Refinancing isn't about your home - it's about your home loan. If you've had the same loan with the same lender for a while, you may have noticed your repayments have risen sharply in the past year or so. And if you locked in a fixed interest rate in recent years, you've almost certainly noticed that your repayments will be much, much larger when your fixed rate expires.

So what is refinancing? Quite simply, you take your home loan and move it to a different loan product and/or another lender. This might mean looking for a new fixed rate product if you want to safeguard yourself from further interest rate increases, or you may want a loan with features your current home loan doesn't offer, such as an offset or redraw account or the ability to make extra repayments whenever you can to increase your buffer.
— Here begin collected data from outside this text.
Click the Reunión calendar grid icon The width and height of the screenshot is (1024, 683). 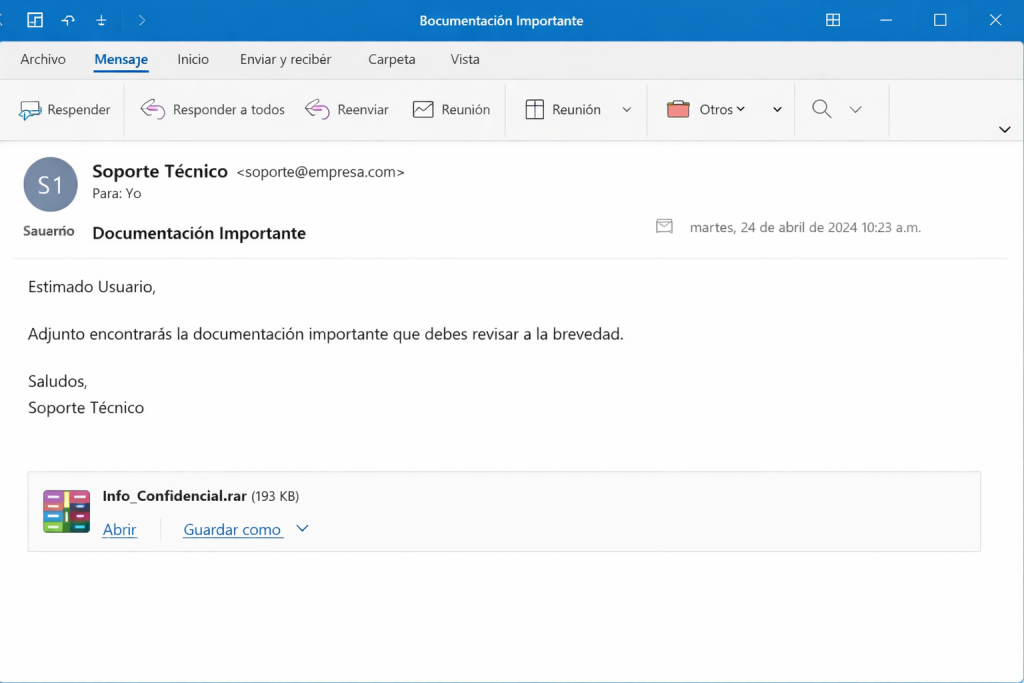pyautogui.click(x=535, y=110)
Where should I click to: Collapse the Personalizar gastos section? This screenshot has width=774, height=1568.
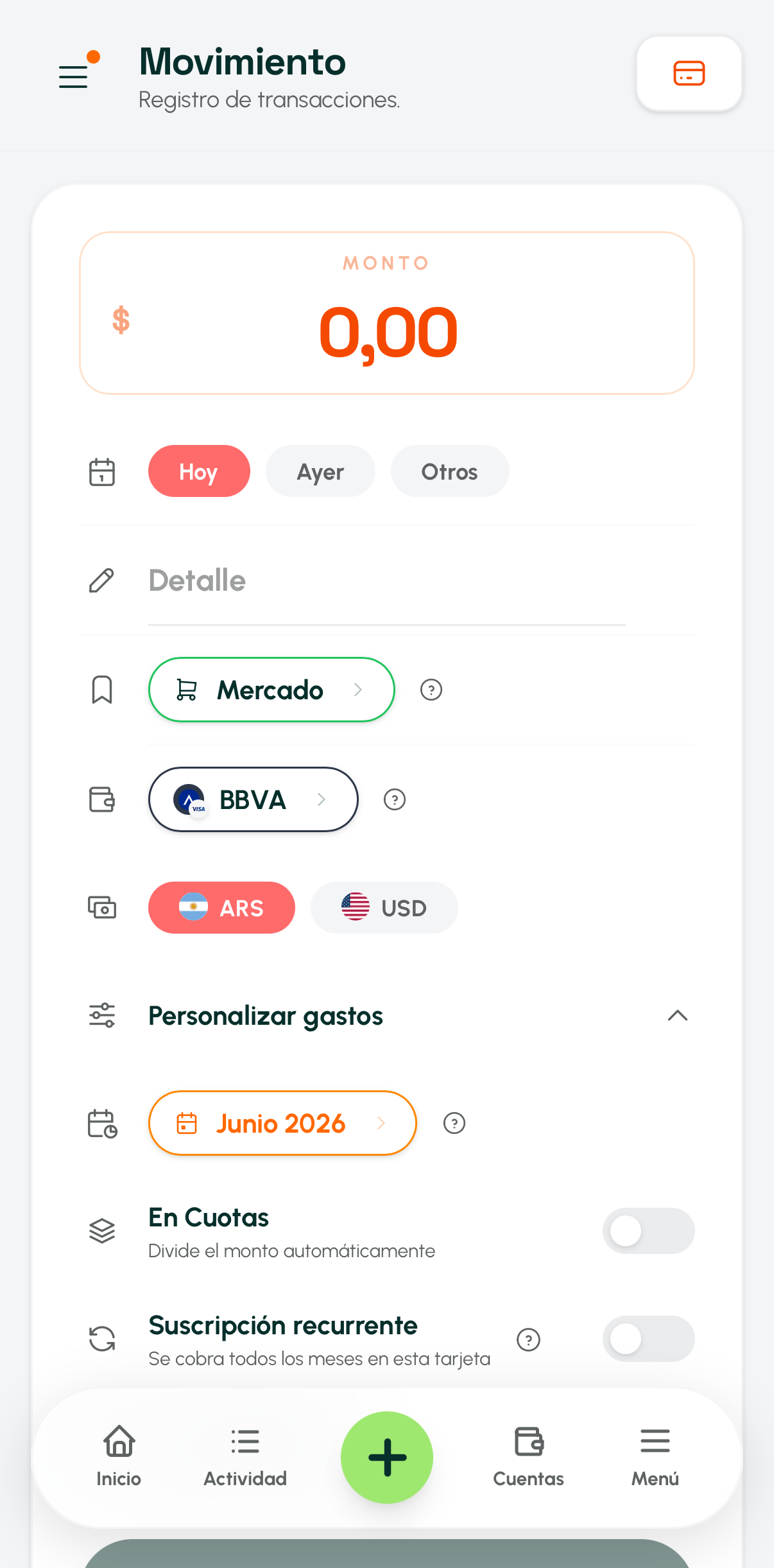click(677, 1016)
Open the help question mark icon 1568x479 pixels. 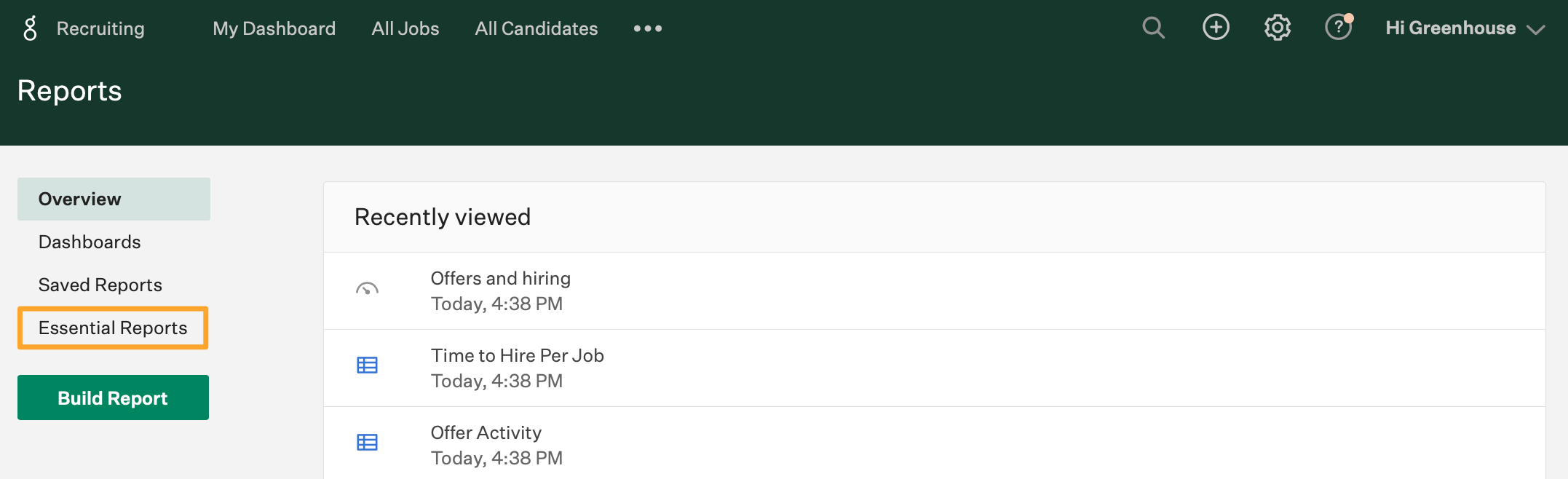pyautogui.click(x=1338, y=28)
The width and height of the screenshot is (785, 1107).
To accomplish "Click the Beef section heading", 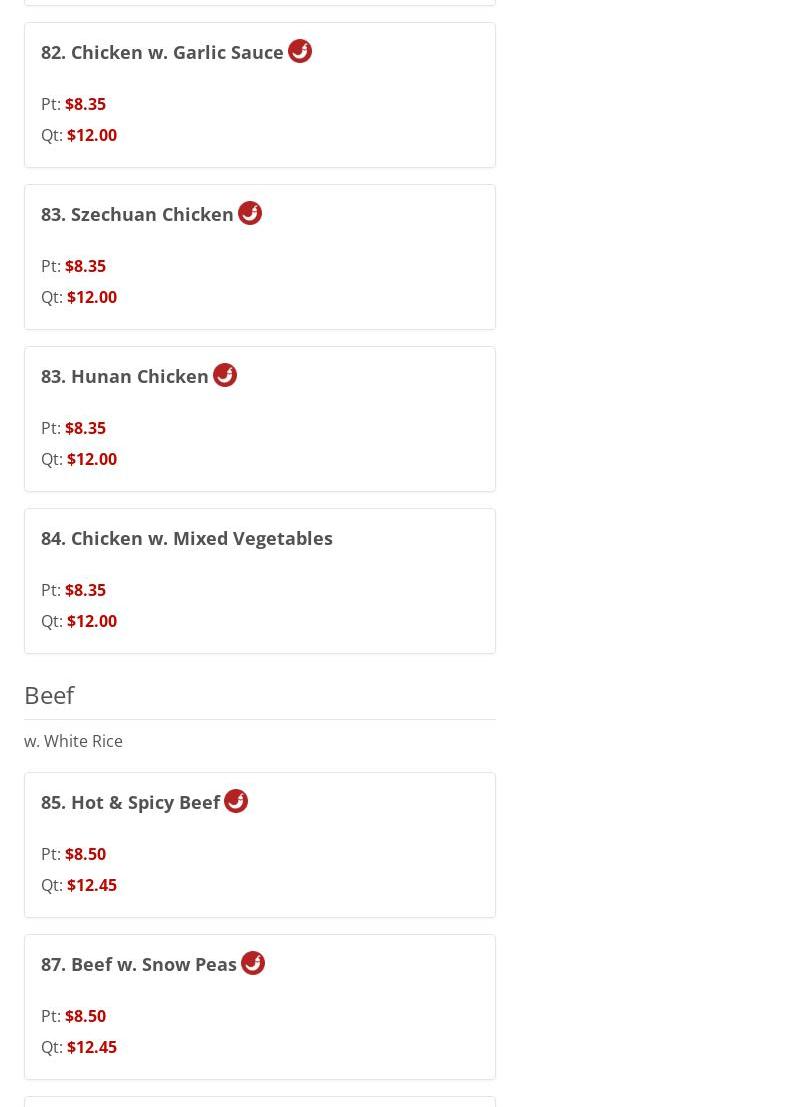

Most mortgage holders switch their home loans every 4-5 years for owners, or every 2-3 years for property investors, because the lower your repayments, the faster you can pay off your loan.

Why should you consider refinancing your home loan?

This is especially beneficial if you’re currently locked into a higher interest rate, reduce monthly repayments or if your fixed rate is about to revert to a less favourable variable rate. In some cases, homeowners refinance to access additional loan features, such as offset or redraw accounts, or to increase their loan amount for renovations or debt consolidation.

When should you refinance your home loan?

Refinancing is typically a good idea when it results in a lower interest rate, enabling you to reduce your monthly payments and pay off your mortgage faster. It’s advisable to review your home loan options regularly, especially whenever interest rates are in the news. Lenders often adjust their offers in response to market changes, and staying informed can help you identify a refinancing opportunity that better suits your financial needs.

There are many reasons homeowners decide to refinance, such as: 

  • Reducing your loan size to lower your repayments - and free up your cash flow.

  • Switching from a variable interest rate to a fixed rate that protects yourself from potential interest rate hikes (or vice-versa to take advantage of falling rates.) 

  • Consolidating debts, like credit cards or a car loan, into your mortgage, potentially reducing overall interest expenses.

  • Increasing your loan size to complete home renovations, or purchase another property.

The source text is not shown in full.